モーパッサンと私小説



久しぶりに郊外型の書店に行った。売り場面積が広い。新刊コーナーに加えて、書評本コーナーなども充実している。洋書がないのが残念だが。
文庫本も一通り見る。岩波を始めとして、ちくま、角川、文春、集英社、新潮など、うちの近所の書店と比べて、並べてある点数が多い。
その中から、新潮文庫の『女の一生』(モーパッサン)とちくま文庫の『私小説from left to right』(水村美苗)を買う。
モーパッサンは活字が大きくなっていたためと、以前友人にもらったフランス語のペーパーバックを持っているため。
実はモーパッサンの短編集も2冊新潮文庫から出ているはずなのだが、最近書店から姿を消した。
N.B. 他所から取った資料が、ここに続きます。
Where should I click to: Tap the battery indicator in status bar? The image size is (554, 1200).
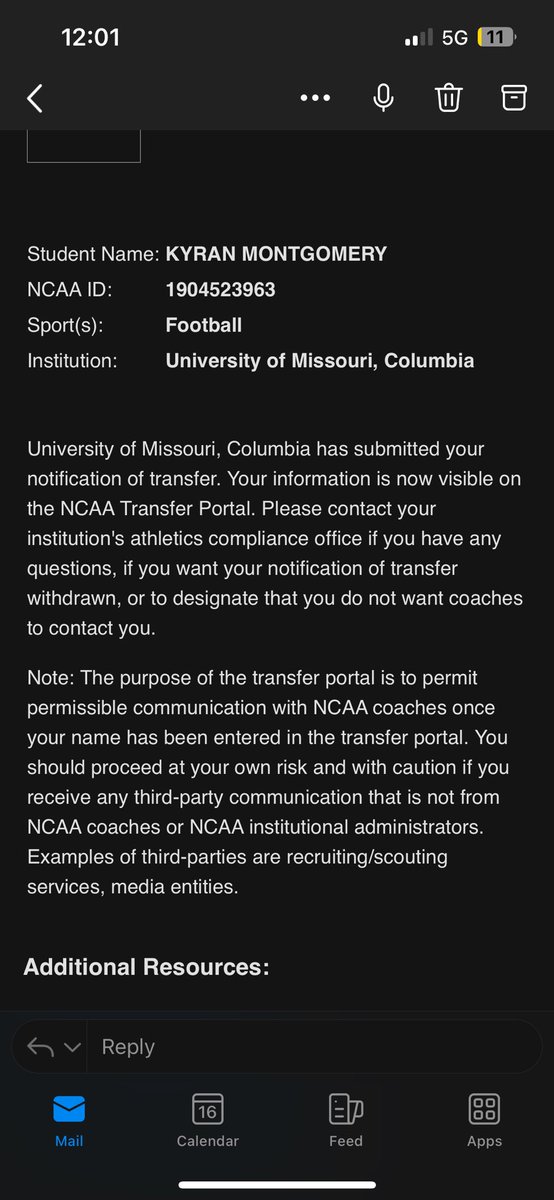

売れないからひっこめたのか、それとも活字が大きくなって戻ってくるのか。(戻ってくるといいなあ。)
そんなこともあって、『女の一生』も、買いそびれると書店から消えてしまうかもしれないので、少し迷ったが、買った。
水村美苗は、以前読んだことがある。少し前から、この本を読み返したいなと思っていたので、ちょうどいい機会だから買った。
文庫本の裏表紙には「本邦初、横書きbilingual小説の試み。」とある。日本語に英語の混じった文体で、横書きだ。日本語に英語が違和感なく上手く混ぜ込んである。バイリンガルの人はこんな風に感じているのだということが、よくわかる。

12歳で渡米し、20年経ったが、美苗はアメリカに溶け込めない。かと言って、日本にも違和感がある。
美苗が姉の奈苗と英語交じりの長電話で、ニューヨークに来てからの暮らしなどを話していくという設定で、物語は進む。
ぼくは発表当時に読んだ。文体が大変刺激的。異国で生きることがどういうことかよくわかる。水村美苗の小説の中で、ぼくはこの作品を一番に押す。英語がかなり混ぜてあるせいか、一般にはあまり読まれていないようだが。

2016/06/16 20:56 | エッセイCOMMENT(2)  TOP

コメント

Re: タイトルなし

2つの文化を生きる人の孤独っていうんですか。そんなものが『私小説』からは感じられます。ある程度外国語を勉強した方なら、きっと共感できると思います。

No:12 2016/06/18 20:46 | desultory #- URL [ 編集 ]

文化の違いってほんとに怖いなとおもうきょうこの頃,水村美苗さんの小説読んでみたくなりました。最近のアメリカの銃撃事件も背景にはそんなもつれみたいなものがあるんでしょうね。